A sweeping ad campaign is planned over the next few weeks to prod reluctant Canadians to get the swine-flu shot, The Canadian Press has learned.
The new campaign comes as officials try to persuade a wary public to roll up their sleeves for the H1N1 vaccine - though the ads won't be ready when most provinces begin their vaccination campaigns Monday.
Unlike the current crop of ads, which tell Canadians to cough and sneeze into their sleeves and to wash their hands with soap and water, the new batch will urge people to get the swine-flu shot.
"There will be more coming over the month, for sure," said Tim Vail, a spokesman for Health Minister Leona Aglukkaq.
"It's not going to be a tsunami. We have ads out there now about being prepared (and) those ads will continue to go out. And as those buys are done, we'll be talking about becoming vaccinated."
The Globe's public health reporter Andre Picard wades through the confusion Reader questions on H1N1 answered
The Public Health Agency of Canada has already spent millions of dollars informing Canadians about the H1N1 virus and how to avoid infection.
The agency topped up its marketing budget this month to $8.5-million, which is being spent on newspaper and public transit ads and radio spots that began airing recently.
But many Canadians remain uneasy about the flu shot or unconvinced they should get it.
A recent Canadian Press Harris-Decima poll indicates Canadians don't seem to see the H1N1 virus as a personal threat, and few currently plan to get vaccinated against the virus.
The survey, conducted from Oct. 1 to 5, suggested only a third of people say they will get the shot compared to 45 per cent in late August.
The concern may come from mixed messages that have dogged health officials trying to convince Canadians the vaccine is safe and needed.

EXERCISE DATA:

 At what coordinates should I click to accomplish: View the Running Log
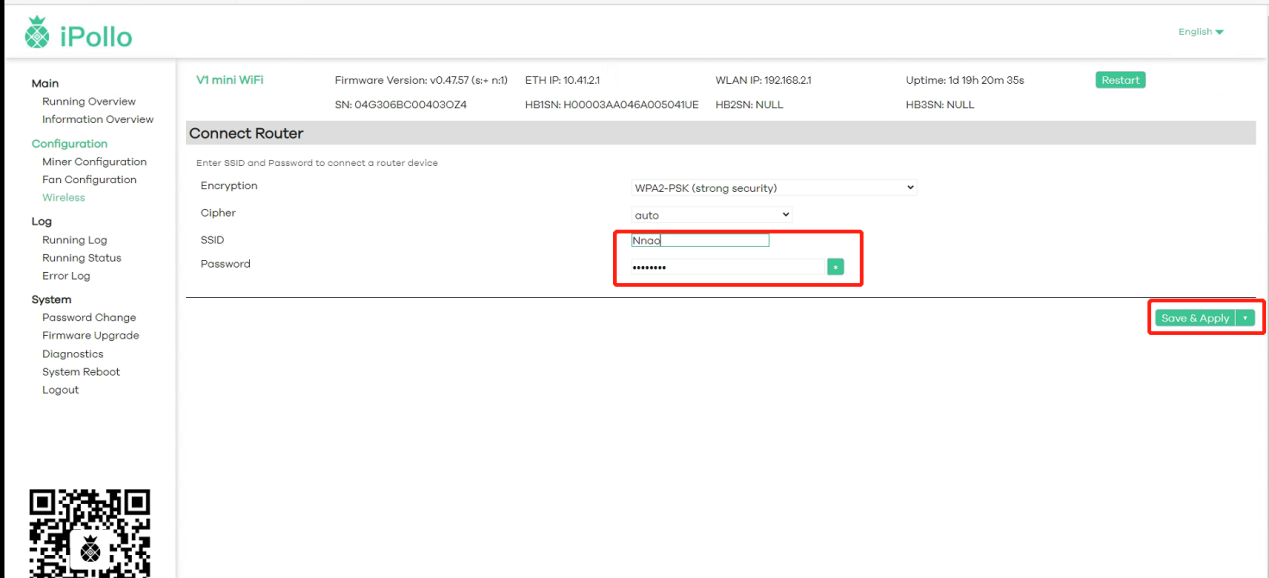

QUESTIONS ON THE MATERIAL:
**1.** Reproduce the passage of the swine-flu ad article from "The agency topped" up to and including "should get it.".
**2.** According to the swine-flu ad article, on what kinds of advertising is the Public Health Agency of Canada's $8.5-million marketing budget being spent? List them all.

SOLUTIONS TO THE PROBLEMS:
**1.**
The agency topped up its marketing budget this month to $8.5-million, which is being spent on newspaper and public transit ads and radio spots that began airing recently.
But many Canadians remain uneasy about the flu shot or unconvinced they should get it.

**2.**
- Newspaper ads
- Public transit ads
- Radio spots